Task input: Begin

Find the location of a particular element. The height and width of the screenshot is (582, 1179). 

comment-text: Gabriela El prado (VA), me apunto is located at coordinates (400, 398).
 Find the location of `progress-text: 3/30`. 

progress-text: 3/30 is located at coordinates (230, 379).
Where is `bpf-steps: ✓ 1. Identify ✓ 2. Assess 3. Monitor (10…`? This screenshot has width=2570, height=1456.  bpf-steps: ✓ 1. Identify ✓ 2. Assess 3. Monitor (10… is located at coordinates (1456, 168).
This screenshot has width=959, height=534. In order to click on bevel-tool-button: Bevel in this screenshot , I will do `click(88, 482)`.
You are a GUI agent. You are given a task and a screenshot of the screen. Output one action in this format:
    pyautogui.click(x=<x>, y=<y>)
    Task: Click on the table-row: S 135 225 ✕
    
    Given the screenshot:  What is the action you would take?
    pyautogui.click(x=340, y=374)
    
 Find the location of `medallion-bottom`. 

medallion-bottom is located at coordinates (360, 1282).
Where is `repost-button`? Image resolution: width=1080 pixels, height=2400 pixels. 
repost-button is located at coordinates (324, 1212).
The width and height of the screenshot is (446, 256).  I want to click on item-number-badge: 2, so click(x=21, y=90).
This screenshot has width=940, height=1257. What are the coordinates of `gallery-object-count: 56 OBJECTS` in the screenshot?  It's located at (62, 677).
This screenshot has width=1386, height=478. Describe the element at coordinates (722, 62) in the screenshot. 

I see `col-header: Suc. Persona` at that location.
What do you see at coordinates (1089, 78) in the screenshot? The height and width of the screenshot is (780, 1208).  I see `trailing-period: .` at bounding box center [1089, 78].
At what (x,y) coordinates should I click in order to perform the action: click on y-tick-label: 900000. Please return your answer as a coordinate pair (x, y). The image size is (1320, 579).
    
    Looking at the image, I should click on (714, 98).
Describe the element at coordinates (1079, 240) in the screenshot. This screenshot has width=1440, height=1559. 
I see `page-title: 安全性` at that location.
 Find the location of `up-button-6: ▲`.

Task input: End

Rewrite every one of the items above, replacing "screenshot" with "screen capture" wherever it occurs and leaving everything else unchanged.

Find the location of a particular element. The height and width of the screen capture is (582, 1179). 

comment-text: Gabriela El prado (VA), me apunto is located at coordinates (400, 398).
 Find the location of `progress-text: 3/30`. 

progress-text: 3/30 is located at coordinates (230, 379).
Where is `bpf-steps: ✓ 1. Identify ✓ 2. Assess 3. Monitor (10…`? This screen capture has width=2570, height=1456.  bpf-steps: ✓ 1. Identify ✓ 2. Assess 3. Monitor (10… is located at coordinates (1456, 168).
This screen capture has width=959, height=534. In order to click on bevel-tool-button: Bevel in this screen capture , I will do `click(88, 482)`.
You are a GUI agent. You are given a task and a screen capture of the screen. Output one action in this format:
    pyautogui.click(x=<x>, y=<y>)
    Task: Click on the table-row: S 135 225 ✕
    
    Given the screen capture:  What is the action you would take?
    pyautogui.click(x=340, y=374)
    
 Find the location of `medallion-bottom`. 

medallion-bottom is located at coordinates (360, 1282).
Where is `repost-button`? Image resolution: width=1080 pixels, height=2400 pixels. 
repost-button is located at coordinates (324, 1212).
The width and height of the screen capture is (446, 256).  I want to click on item-number-badge: 2, so click(x=21, y=90).
This screen capture has width=940, height=1257. What are the coordinates of `gallery-object-count: 56 OBJECTS` in the screen capture?  It's located at (62, 677).
This screen capture has width=1386, height=478. Describe the element at coordinates (722, 62) in the screen capture. 

I see `col-header: Suc. Persona` at that location.
What do you see at coordinates (1089, 78) in the screen capture? The height and width of the screen capture is (780, 1208).  I see `trailing-period: .` at bounding box center [1089, 78].
At what (x,y) coordinates should I click in order to perform the action: click on y-tick-label: 900000. Please return your answer as a coordinate pair (x, y). The image size is (1320, 579).
    
    Looking at the image, I should click on (714, 98).
Describe the element at coordinates (1079, 240) in the screen capture. This screen capture has width=1440, height=1559. 
I see `page-title: 安全性` at that location.
 Find the location of `up-button-6: ▲`.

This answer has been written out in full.